Insuring a Teen Driver? Get Ready to Pay

by Miranda Marquit · 0 comments

My son turns 13 this year. As I consider what it means to have a teenager, I’ve also been thinking about what comes next. And, even though the event is still three years away, I’ve been considering the reality that my son will be driving soon.

As children grow, it’s clear that they become more expensive. Extracurricular activities cost more, and they never seem to stop eating, putting strain on your grocery bill. But it’s the car insurance that you might really need to plan for when it comes to budgeting for your growing teen.

According to research from InsuranceQuotes.com, adding a 16-year-old to your policy can result in a 96% spike to premiums. While the impact decreases over time, it’s still only a decrease to 60% by the time your teen reaches age 19. That’s pretty substantial.

Another consideration is the gender of your teen. Because I have a son instead of a daughter, I can expect to see higher rates than otherwise. While there are some states that don’t allow insurers to consider gender, the state I’ll be living in — Idaho — allows insurers to charge more for males than females. As a result, I’m likely to see a higher average increase in my premiums when my son starts driving.

Blunting the High Cost of Insuring Your Teenager

There are ways to reduce the cost of a teen driver when it comes to insurance. First of all, encourage your teen to drive responsibly. Accidents and traffic tickets only mean higher rates down the road. Over time, experience can lead to lower premiums when it doesn’t involve unsafe situations.

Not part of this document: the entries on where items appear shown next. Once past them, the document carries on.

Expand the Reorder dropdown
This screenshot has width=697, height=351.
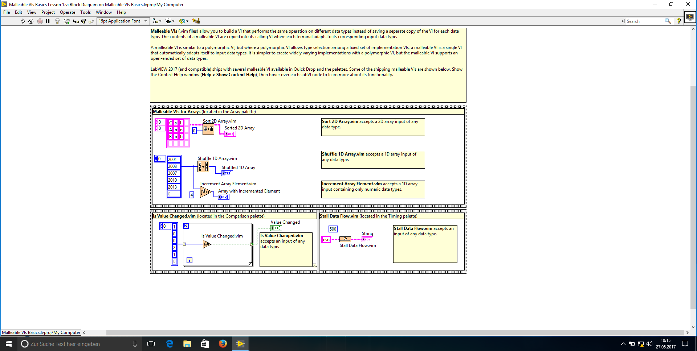coord(183,21)
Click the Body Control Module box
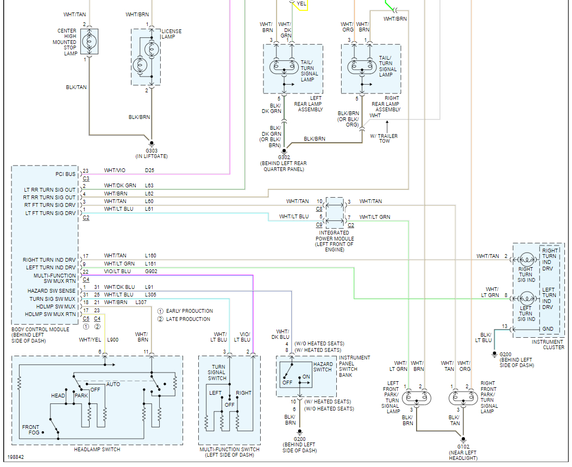Image resolution: width=572 pixels, height=467 pixels. coord(45,245)
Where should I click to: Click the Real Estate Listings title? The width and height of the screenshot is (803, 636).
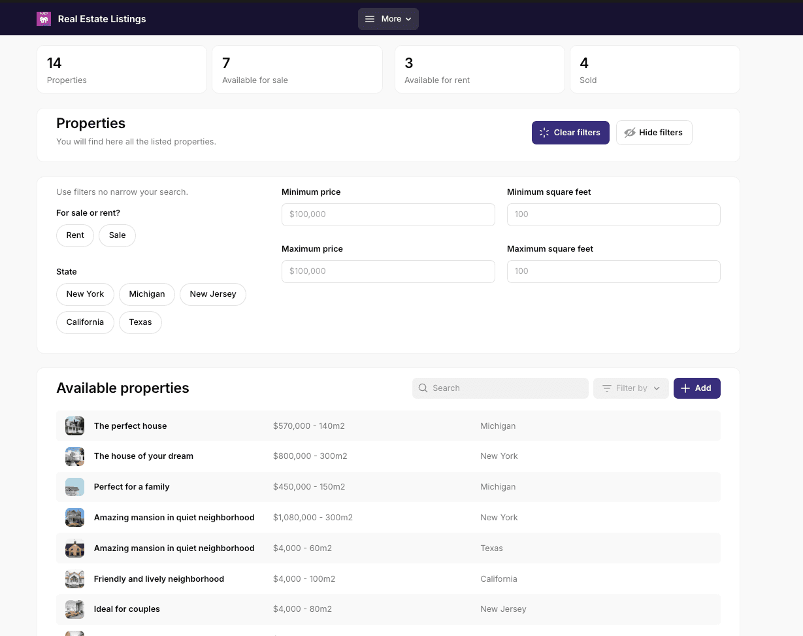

Another way to reduce the cost of insurance for a teen driver is to ask for a good student discount. Many insurers offer discounts to students that maintain good grades that average a B or higher. If your student manages to get even better grades, you might be able to see a bigger discount. A good student discount won’t completely offset the higher cost of insuring your teenager, but it can blunt some of the financial pain.

You can also encourage your teenager to take ownership of the situation. Make it clear that any increase to insurance premiums that come as a result of your teen’s behavior when driving has to come out of his or her pocket. So, if your child gets a speeding ticket and the insurance premium goes up by $50, that’s something your teen is responsible for. Many teenagers are more likely to behave responsibly if they know that they will have consequences to their actions — especially if money is involved.

It’s also possible to provide a reward. If your policy offers a good student discount, make it a point to provide your teen with some sort of compensation for helping keep the insurance rates lower. You can split some of the premium savings with him or her. This provides an incentive for your child to maintain good grades as well as make efforts to drive responsibly.

While there is likely no getting around the higher insurance costs of a teen driver, there are some things you can do to reduce the pain and ensure that your budget isn’t completely overwhelmed.